The agents have a behavior model which allows the evolutionary process to modify the behaviors of the predators and prey. Furthermore, there is a speciation mechanism which allows to study global patterns as well as species-specific patterns. In EcoSim, an individual's genomic data codes for its behavioral model and is represented by a fuzzy cognitive map (FCM). The FCM contains sensory concepts such as foodClose or predatorClose, internal states such as fear or hunger, and motor concepts such as escape or reproduce. The FCM is represented as an array of floating-point values which represent the extent to which one concept influences another. For example, it would be expected that the sensory concept predatorClose would positively affect the internal concept fear, which would then positively affect the escape motor concept. These relationships among concepts evolve over time, sometimes giving a new meaning to a concept. Furthermore, the FCM is heritable, meaning that a new agent is given an FCM which is a combination of that of its parents with possible mutations.

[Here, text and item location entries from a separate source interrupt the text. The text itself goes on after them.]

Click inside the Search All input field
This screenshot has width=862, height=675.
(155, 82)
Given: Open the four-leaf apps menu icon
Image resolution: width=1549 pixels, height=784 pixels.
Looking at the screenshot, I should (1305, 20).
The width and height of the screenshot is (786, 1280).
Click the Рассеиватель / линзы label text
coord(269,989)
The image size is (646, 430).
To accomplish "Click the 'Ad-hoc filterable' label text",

EcoSim subscribes to the “genotypic cluster” definition of a species. [5] Speciation has been implemented using a 2-means clustering algorithm technique designed to allow the splitting of an existing species into two species, by clustering the individuals that initially belonged to the first species into one of the new two species, each one of them containing the agents that are mutually the most similar. Since EcoSim has the capacity to allow speciation events to occur, it is possible to track speciation events throughout a run of the simulation and construct the actual phylogenetic tree. [6]

Each agent also possesses several physical characteristics such as: maximum and current ages, minimum age for mating, maximum and current speeds, vision distance, maximum and current levels of energy, and the amount of energy transmitted to the offspring. Energy is provided to individuals by the resources (grass or meat) they find in their environment. An agent consumes some energy each time it performs an action and proportionally to the complexity (number of edges) of its FCM. If an individual uses all its energy, it dies.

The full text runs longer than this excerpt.